The term was introduced by Andreas Heusler according to the prelude in music, since according to Heusler's verse theory, verses are not divided into verse feet , but into bars. Gerhard Storz wants the use to be restricted to those cases in which a verse with a clearly falling rhythm (trochaic or dactylic) is preceded by lowerings. Example:

The al te courage ter sat on what ser ...

A clearly trochaic rhythm can be seen here due to the dominant trochaic feet of words . On the other hand, it is the tension between the word boundary and the verse boundary that defines the iambus in German. The meaningfulness of the concept formation is therefore repeatedly called into question from a linguistic point of view.

A free prelude is the lack of a time-metrical connection of the prelude, that is, whether a verse begins with or without a prelude is not determined by the meter. Free prelude is characteristic of the old German alliance and rhyming poetry as well as the Knittelvers .

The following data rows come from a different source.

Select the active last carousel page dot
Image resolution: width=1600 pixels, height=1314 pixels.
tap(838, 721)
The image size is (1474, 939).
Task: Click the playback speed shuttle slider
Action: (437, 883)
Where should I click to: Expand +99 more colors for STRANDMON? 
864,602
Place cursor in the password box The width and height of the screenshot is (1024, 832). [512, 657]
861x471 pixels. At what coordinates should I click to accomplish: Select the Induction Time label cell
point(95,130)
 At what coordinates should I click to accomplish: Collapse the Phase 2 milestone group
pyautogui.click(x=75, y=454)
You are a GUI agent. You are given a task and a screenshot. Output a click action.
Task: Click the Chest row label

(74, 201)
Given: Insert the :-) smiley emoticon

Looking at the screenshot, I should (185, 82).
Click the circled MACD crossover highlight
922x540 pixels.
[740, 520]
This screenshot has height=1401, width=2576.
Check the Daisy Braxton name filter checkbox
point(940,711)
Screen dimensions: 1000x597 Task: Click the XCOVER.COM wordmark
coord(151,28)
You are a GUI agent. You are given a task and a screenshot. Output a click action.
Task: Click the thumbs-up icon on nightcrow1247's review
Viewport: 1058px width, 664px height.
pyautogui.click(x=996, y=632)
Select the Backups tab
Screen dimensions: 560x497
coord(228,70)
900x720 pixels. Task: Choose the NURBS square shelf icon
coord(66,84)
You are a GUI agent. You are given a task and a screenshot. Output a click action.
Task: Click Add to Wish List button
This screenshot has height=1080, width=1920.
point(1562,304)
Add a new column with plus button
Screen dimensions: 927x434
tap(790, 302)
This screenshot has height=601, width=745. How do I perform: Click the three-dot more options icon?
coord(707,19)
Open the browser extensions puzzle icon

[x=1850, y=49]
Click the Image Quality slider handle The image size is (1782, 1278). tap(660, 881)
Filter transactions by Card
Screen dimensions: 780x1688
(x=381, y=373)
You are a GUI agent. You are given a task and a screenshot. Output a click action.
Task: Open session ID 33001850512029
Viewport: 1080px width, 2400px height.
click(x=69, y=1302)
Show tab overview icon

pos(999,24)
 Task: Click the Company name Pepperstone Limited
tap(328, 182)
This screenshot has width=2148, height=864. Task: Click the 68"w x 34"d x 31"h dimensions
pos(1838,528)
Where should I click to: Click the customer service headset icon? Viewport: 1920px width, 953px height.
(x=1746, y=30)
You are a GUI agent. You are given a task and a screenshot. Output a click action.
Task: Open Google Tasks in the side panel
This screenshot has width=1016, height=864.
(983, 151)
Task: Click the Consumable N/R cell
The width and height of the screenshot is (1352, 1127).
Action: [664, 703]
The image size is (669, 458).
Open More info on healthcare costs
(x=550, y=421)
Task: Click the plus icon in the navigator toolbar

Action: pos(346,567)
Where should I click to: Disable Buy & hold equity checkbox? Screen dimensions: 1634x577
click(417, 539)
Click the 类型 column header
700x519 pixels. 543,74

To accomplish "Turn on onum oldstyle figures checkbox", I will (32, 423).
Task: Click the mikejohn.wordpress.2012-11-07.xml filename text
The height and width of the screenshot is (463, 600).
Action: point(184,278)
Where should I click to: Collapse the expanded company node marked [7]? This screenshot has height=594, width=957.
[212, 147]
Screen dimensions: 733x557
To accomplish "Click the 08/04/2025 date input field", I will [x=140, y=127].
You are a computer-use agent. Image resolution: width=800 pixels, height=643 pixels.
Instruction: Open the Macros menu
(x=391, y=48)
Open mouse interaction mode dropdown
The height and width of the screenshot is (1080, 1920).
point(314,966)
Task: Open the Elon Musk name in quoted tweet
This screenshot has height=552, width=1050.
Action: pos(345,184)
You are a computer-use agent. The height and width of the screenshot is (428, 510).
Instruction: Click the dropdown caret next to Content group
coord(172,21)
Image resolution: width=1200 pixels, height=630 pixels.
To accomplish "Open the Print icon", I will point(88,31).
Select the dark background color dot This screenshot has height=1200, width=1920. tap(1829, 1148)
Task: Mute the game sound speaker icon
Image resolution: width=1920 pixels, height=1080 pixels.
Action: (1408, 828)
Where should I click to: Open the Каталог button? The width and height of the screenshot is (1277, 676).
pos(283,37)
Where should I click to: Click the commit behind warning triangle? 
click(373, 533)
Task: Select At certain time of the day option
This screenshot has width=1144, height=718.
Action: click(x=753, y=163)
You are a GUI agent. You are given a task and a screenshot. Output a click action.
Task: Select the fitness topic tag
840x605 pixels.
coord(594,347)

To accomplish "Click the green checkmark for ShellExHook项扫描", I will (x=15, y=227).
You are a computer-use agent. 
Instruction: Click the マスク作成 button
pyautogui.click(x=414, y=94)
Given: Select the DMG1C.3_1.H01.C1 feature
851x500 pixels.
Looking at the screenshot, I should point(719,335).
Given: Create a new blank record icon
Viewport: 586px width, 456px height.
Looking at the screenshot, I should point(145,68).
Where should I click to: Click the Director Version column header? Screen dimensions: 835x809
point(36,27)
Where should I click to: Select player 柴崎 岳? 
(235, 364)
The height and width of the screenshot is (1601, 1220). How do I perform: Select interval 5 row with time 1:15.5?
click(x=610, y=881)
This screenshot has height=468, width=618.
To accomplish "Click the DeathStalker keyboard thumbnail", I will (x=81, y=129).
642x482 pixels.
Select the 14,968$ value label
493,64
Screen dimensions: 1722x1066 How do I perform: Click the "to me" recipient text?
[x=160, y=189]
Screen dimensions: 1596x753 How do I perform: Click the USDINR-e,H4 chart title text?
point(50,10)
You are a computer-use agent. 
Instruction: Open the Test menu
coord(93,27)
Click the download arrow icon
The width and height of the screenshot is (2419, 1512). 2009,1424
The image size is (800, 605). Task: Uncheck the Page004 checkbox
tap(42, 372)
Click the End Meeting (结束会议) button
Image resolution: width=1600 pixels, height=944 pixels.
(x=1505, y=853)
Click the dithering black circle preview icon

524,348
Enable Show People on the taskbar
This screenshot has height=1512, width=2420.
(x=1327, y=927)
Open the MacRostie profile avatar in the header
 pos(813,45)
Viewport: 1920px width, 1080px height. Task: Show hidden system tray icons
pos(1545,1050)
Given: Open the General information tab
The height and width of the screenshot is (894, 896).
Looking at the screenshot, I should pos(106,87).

In addition to the measure-metric definition given above, there is also a foot-metric definition, according to which a prelude is formed by the unstressed syllables before the first verse foot. Examples are difficult to construct. If the first foot of the verse begins to lift, there is no difference to the definition of the meter. If an iambic verse is preceded by an unstressed syllable, there is a very strong tendency to accentuate it, and an anapaestic verse with an unstressed syllable would result in a sequence of three unstressed syllables, which is not feasible.

Alternative names in addition to the actual musical term Auftakt are:

  • Pre-sinking (Schlawe),
  • Lowering of the entrance ( Sievers ),
  • Suggestion (Hoffmann),
  • Suggested syllable (Brockhaus 1824) and
  • Surcharge ( Sulzer ).

An ancient name for the short syllables at the beginning of iambic and Anapaestic verses in ancient metrics is anacrusis ( Greek  ἀνάκρουσις " row back", "withdraw").

literature

Individual evidence

  1. Christoph Küper: Language and Meter . Tübingen 1988, p. 249.
  2. ^ Fritz Schlawe: New German Metrics . Metzler, Stuttgart 1972.
  3. ^ Eduard Sievers: Old Germanic metrics. Hall 1893.
  4. Karl Johann Hoffmann: The science of metrics. Leipzig 1835.
  5. ^ Johann Georg Sulzer: General theory of the fine arts. 2nd edition Leipzig 1792ff.